De Mystifying Polar Lows

As oil and gas exploration moves ever further north, fresh challenges await those engaged in offshore operations. One such challenge is that of making informed operational decisions when the threat of a polar low is on the cards.

Wallingford, UK
06 Feb 2013

So, what is a polar low? It’s a small-scale, short-lived atmospheric low pressure system (depression) that is found over the ocean areas poleward of the main polar front in both the Northern and Southern Hemispheres.

Given their small scale, polar lows are generally not handled well by pure model data and therefore could be easily missed, causing an avoidable hazard to high-latitude operations such as shipping and oil and gas platforms. Typically they are vigorous systems that have near-surface winds of at least 17 m/s (38 mph) and the potential to cause havoc to operations in the far north.

Fugro GEOS provides polar low updates on a round-the-clock basis displaying information in traditional traffic light form to indicate green, amber or red conditions. They are sent every three hours (reducing to two- and one-hour intervals for amber and red respectively) to clients such as Fugro Geoteam, whose seismic vessel, Geo Celtic, operates in Arctic waters.

“We have adapted the extant ‘squall warning’ service, used primarily off the coast of Africa,” says Trevor Pitt, Forecast Manager. “Polar lows are incredibly difficult to forecast because accurate models don’t exist.

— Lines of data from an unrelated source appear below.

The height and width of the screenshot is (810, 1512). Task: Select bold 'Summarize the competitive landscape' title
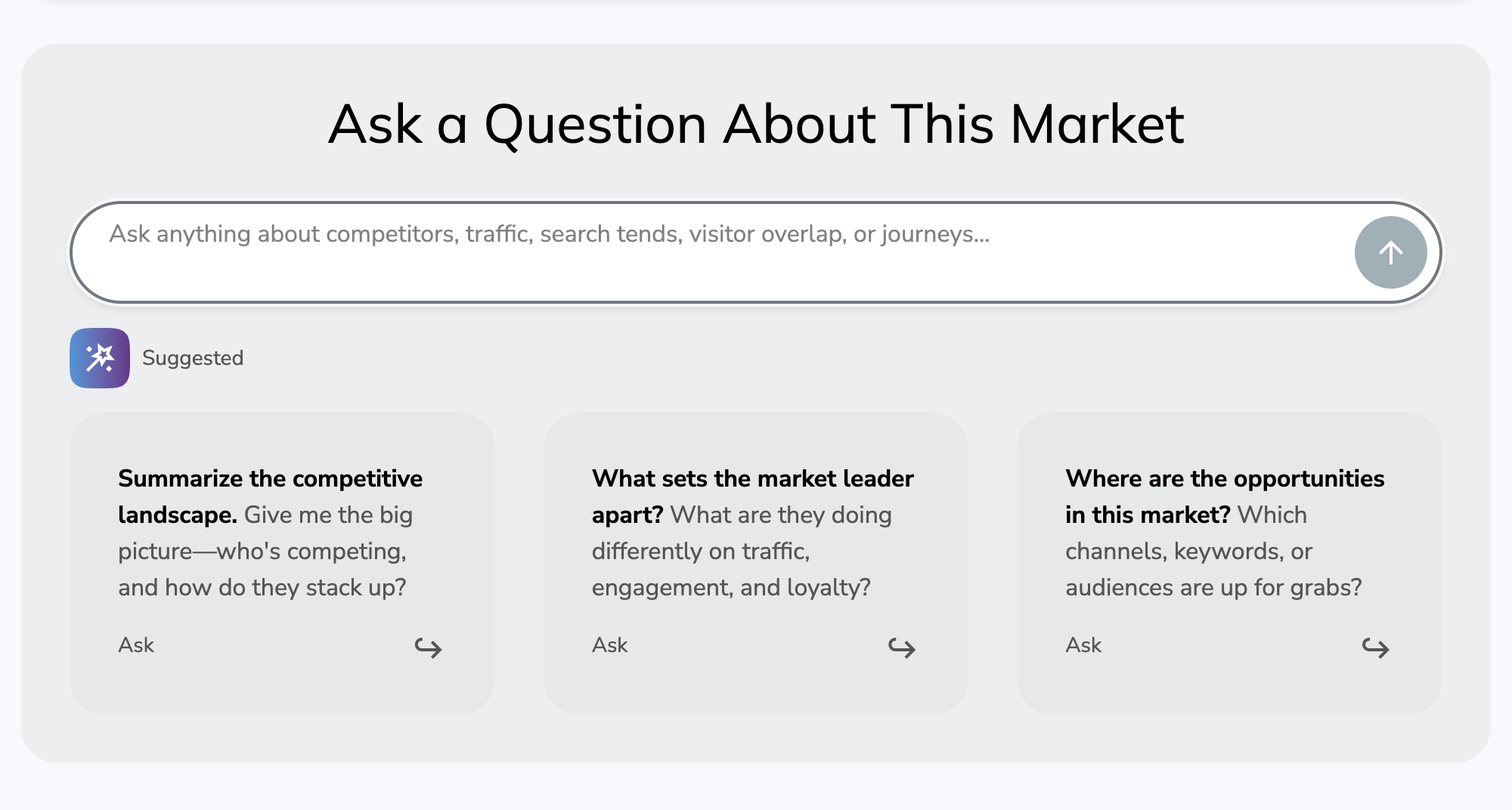(x=270, y=479)
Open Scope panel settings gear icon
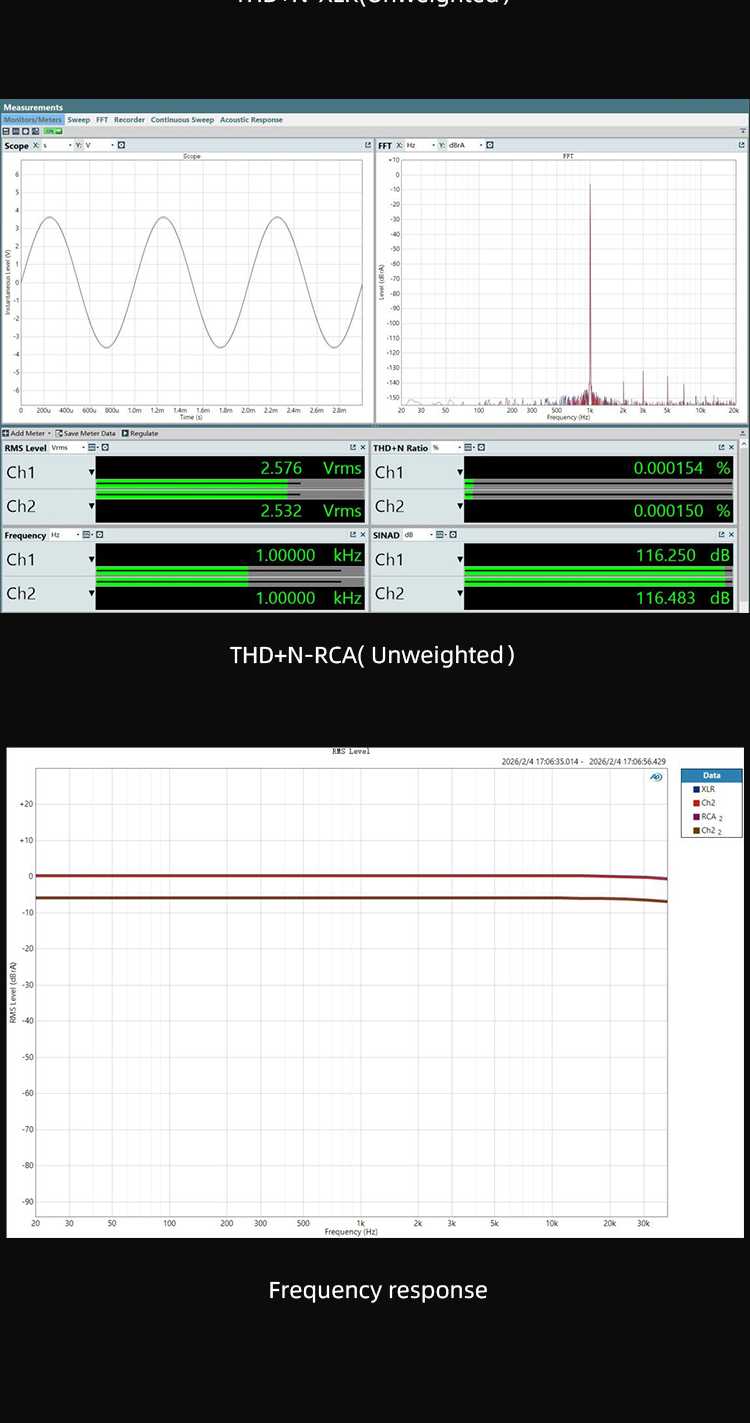This screenshot has height=1423, width=750. tap(121, 145)
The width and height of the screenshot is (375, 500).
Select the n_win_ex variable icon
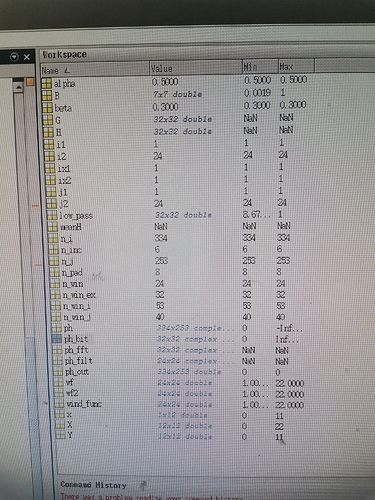pos(55,295)
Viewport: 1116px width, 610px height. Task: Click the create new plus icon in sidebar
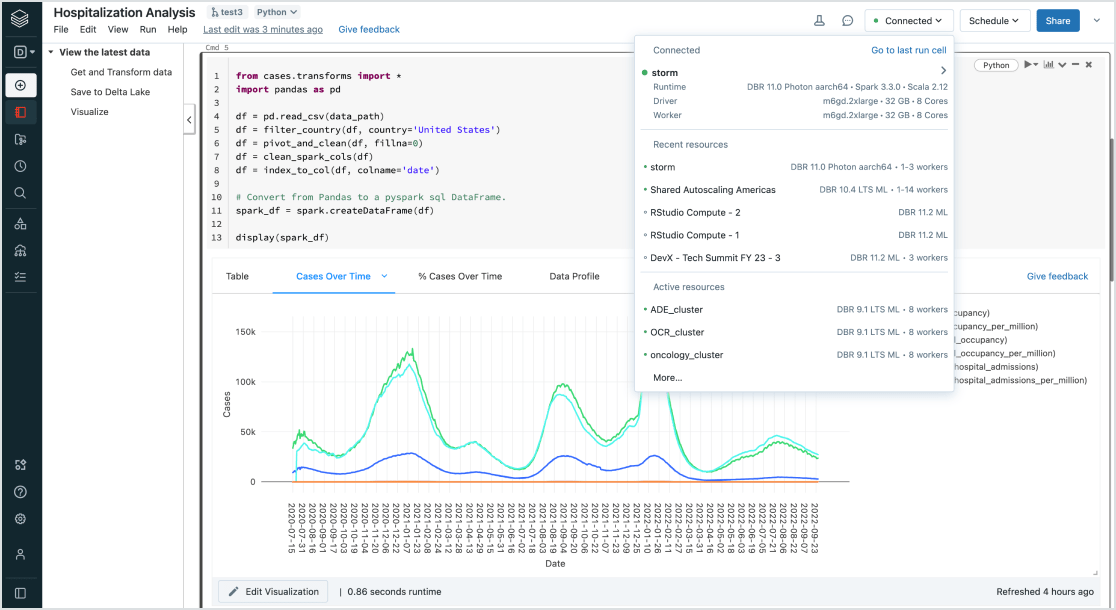[21, 85]
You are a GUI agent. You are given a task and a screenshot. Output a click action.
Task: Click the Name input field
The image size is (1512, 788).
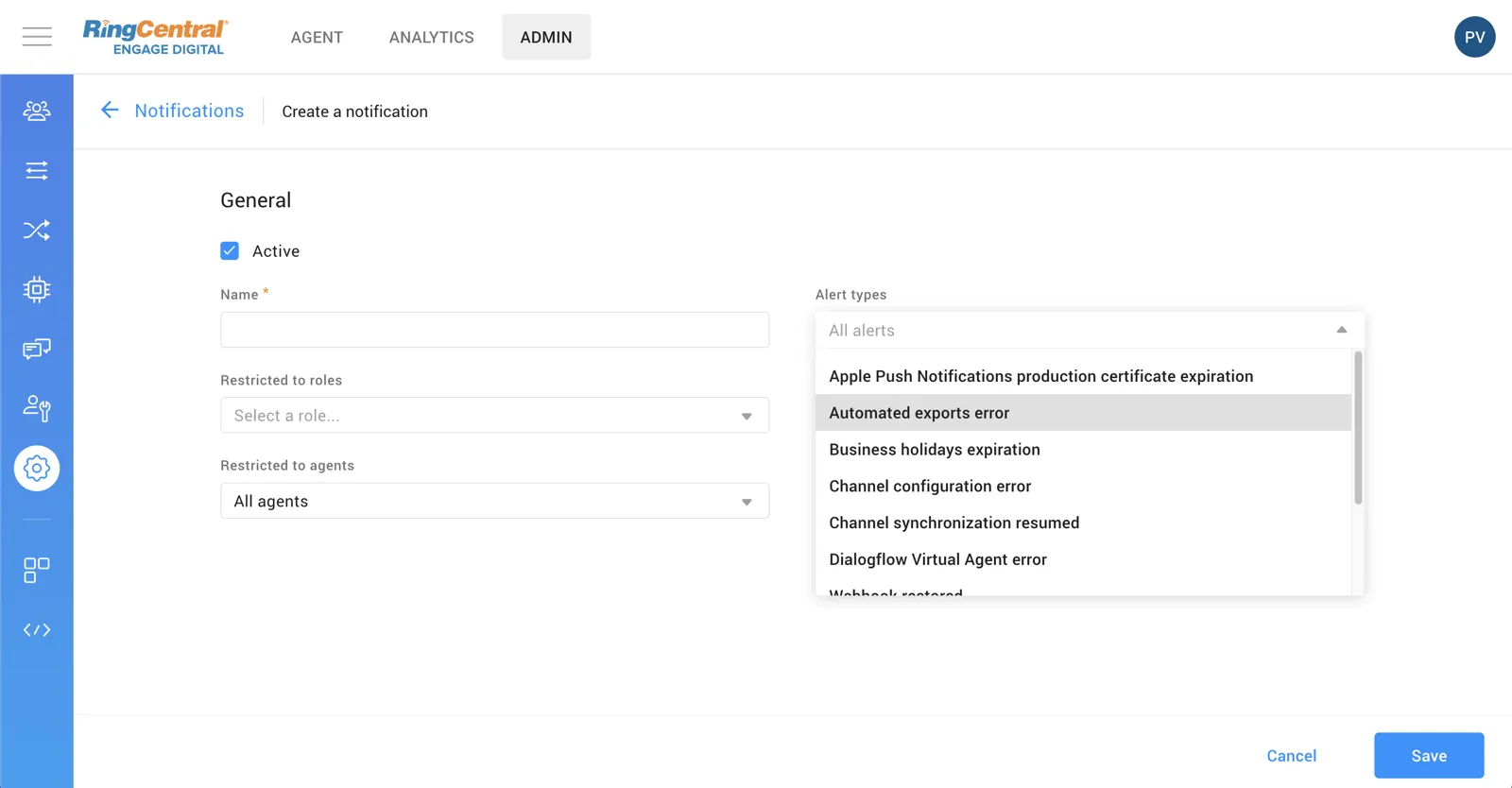tap(494, 330)
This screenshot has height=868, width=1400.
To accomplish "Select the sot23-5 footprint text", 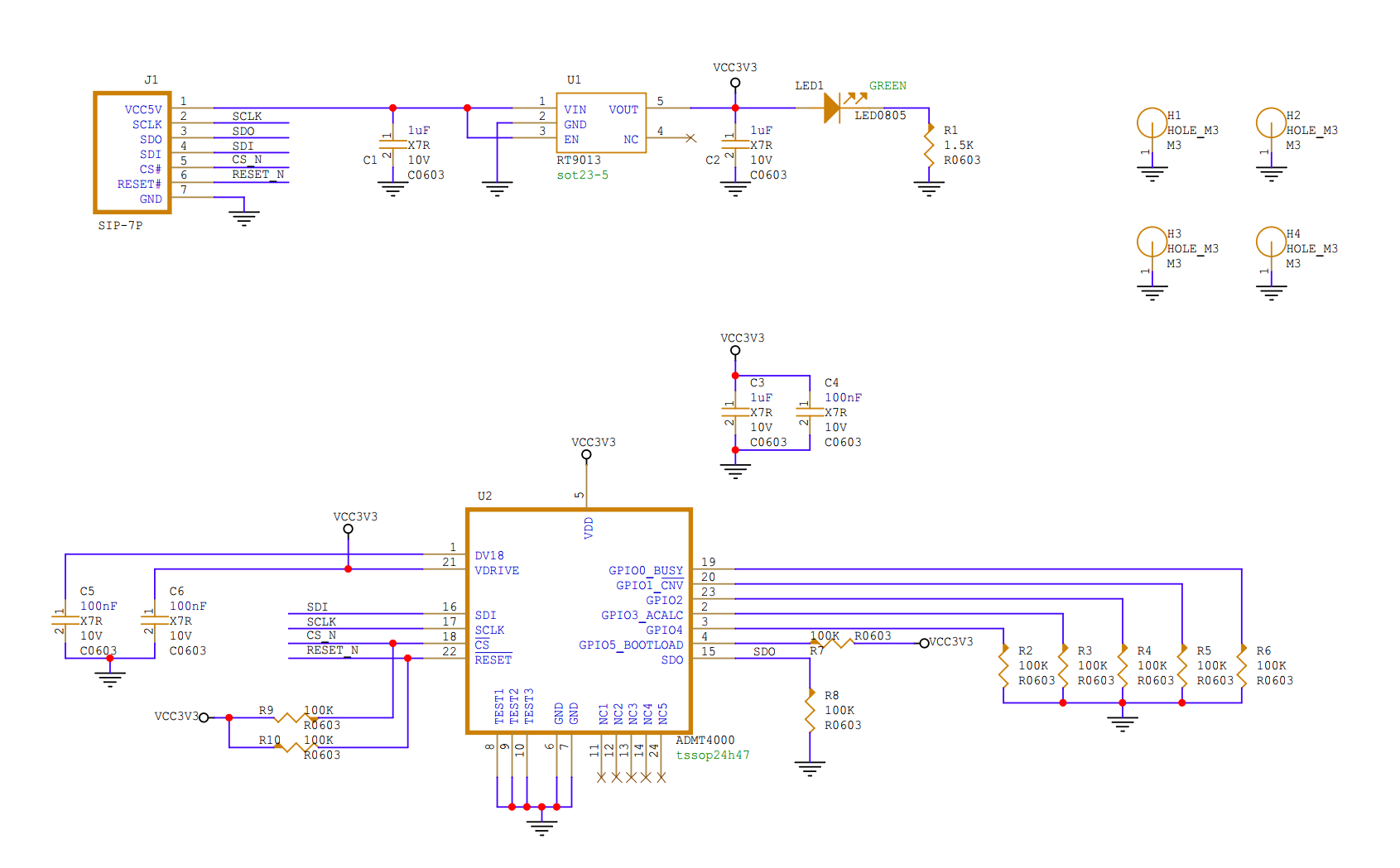I will (582, 175).
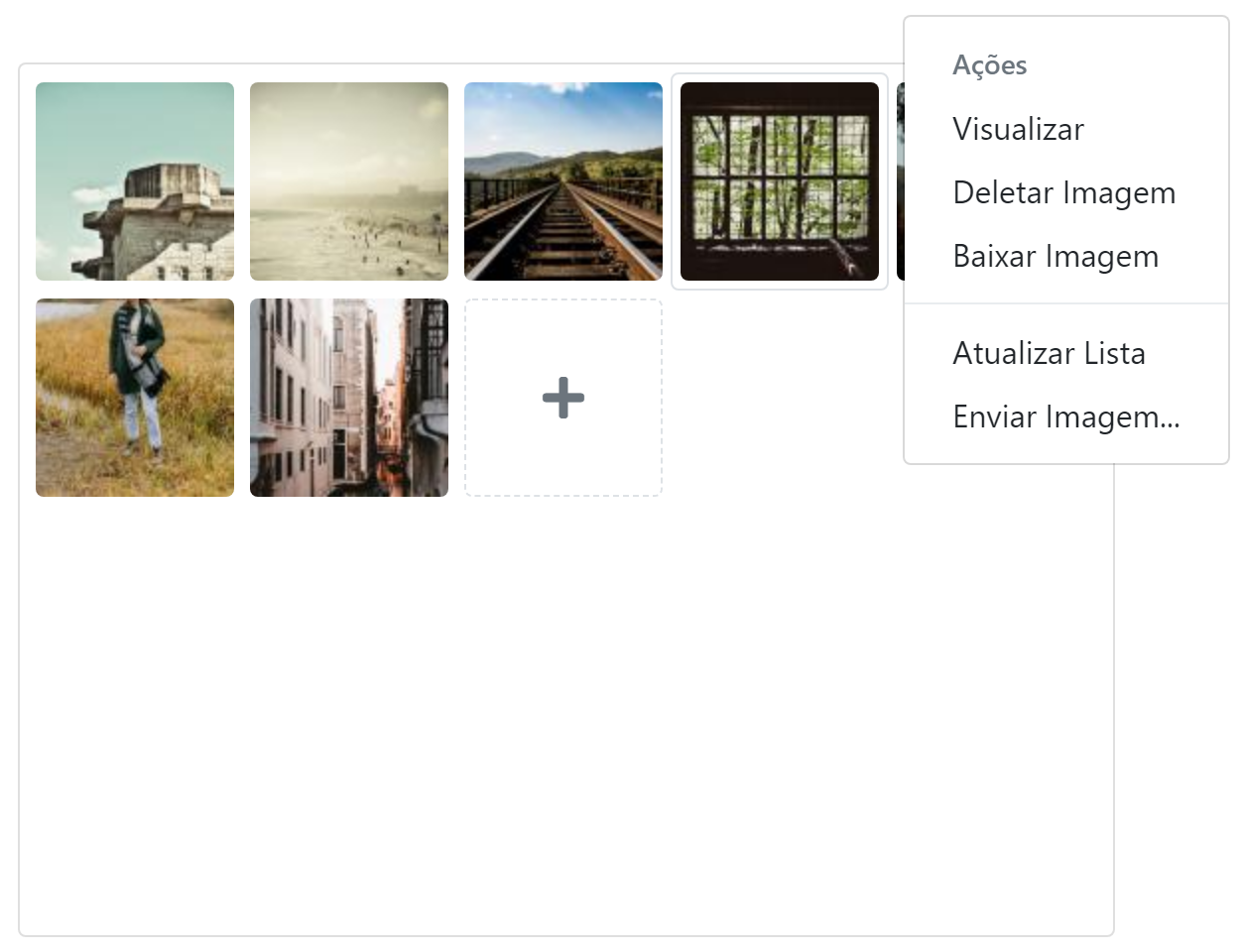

“However, by using known development characteristics of a polar low formation, satellite imagery and the data from on-board sensors coupled with our expertise, we are able to make extremely accurate predictions. These have enabled the on-board team to make sensible decisions that ensure the safety of all involved and provide a cost-effective service. We look forward to rolling out the system to more vessels working in hostile Arctic waters.”